I talked my best friend into doing it with me, and away we went. The first day, the words flew from my fingers faster than lightening out of Palpatine’s pinkie. I cranked out over 7 thousand words and was convinced I’d hit 50k in no time. My friend called me a robot, we laughed, everything was peachy.

As the month went on, the inspiration left. It was more like a chore than an art. I had to hit a certain word count. I had to update the website to get “credit” for my words. I felt almost like the words weren’t as meaningful as the number, and at the end of the month, I’d hit 50,011 words and didn’t write another one for over a month.

I’m not saying that I’m against NaNoWriMo. Far from it, I love that it exists, and I’m excited to learn about more events like it, but I need to approach these types of things more carefully in the future. I know my tendencies, I know that I am overly competitive, with myself most of all and that at the end of the day these sorts of events can detract from the end goal.

Which is what, exactly?

I guess That is the first step. Figuring out what the end goal is. Is it to write a book? Finish a book? Publish a book? Or just write. Create. Grow.

I’m not writing for you. I’m not writing for that guy over there with the fedora or the woman crossing the street holding the freshly baked baguette.

Am I in France? No.
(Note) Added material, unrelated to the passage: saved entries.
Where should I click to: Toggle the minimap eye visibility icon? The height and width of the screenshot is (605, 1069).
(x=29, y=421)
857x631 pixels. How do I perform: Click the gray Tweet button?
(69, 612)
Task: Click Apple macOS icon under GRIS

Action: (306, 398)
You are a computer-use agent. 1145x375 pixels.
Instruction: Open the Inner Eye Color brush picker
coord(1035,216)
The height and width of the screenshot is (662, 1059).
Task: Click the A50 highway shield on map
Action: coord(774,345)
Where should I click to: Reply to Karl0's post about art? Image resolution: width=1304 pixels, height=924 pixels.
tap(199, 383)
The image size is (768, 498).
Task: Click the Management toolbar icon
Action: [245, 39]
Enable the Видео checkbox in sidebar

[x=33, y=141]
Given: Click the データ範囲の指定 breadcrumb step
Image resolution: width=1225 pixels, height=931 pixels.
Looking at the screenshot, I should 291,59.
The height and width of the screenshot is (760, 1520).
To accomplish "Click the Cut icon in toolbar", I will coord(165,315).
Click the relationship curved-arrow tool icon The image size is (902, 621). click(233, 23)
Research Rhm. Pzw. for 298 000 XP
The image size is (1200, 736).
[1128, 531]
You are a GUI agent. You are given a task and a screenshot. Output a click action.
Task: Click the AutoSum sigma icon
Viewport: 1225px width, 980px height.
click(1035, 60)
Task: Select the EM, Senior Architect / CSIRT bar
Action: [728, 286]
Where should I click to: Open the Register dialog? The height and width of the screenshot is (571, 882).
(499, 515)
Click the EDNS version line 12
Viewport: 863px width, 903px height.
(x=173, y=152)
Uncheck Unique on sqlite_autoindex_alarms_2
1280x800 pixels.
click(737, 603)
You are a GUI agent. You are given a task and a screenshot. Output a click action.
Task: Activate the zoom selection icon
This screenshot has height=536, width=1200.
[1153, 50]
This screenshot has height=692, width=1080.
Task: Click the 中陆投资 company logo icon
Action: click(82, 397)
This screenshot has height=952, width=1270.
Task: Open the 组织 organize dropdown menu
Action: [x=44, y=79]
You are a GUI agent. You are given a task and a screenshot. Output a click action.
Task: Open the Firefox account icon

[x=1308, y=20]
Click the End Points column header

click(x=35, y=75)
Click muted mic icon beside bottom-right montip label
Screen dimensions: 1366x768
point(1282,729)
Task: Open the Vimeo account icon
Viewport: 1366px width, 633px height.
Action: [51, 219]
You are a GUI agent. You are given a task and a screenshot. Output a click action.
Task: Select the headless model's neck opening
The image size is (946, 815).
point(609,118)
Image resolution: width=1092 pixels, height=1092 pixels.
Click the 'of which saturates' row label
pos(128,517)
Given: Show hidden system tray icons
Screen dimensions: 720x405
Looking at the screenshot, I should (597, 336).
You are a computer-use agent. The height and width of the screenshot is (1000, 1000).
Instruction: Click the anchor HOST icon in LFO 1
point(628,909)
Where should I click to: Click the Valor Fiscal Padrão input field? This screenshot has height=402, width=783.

I’m in my living room pretending I’m in France, don’t distract me.

My goal is to write.

Although I make lists and have sticky notes and overzealous expectations of myself, I need to remember that the goal at the end of the day is to just write something.

It’s ok to be ambitious, it’s not ok to shit on your self-esteem when you haven’t become the greatest at everything you ever try to do in the first week.

I’m not going to sit here and say that I’m going to blog constantly, or keep a writing journal, or make any other promises that I’m inevitably going to break and mentally berate myself for – But I’m going to write. I’m telling the universe, myself, and you if you happen to be reading this for some reason – I’m going to keep writing.

Whether it’s a piece of nerdy poetry to my husband, a short story about a dinosaur who got lost on the subway or an intricate three-part novel about a young woman with fiery red hair in a Russian school who can absorb and expel bad guys from her body in the form of tattoos (yes, that one is in the works), as long as the keyboard is clicking, I’m ahead of the game.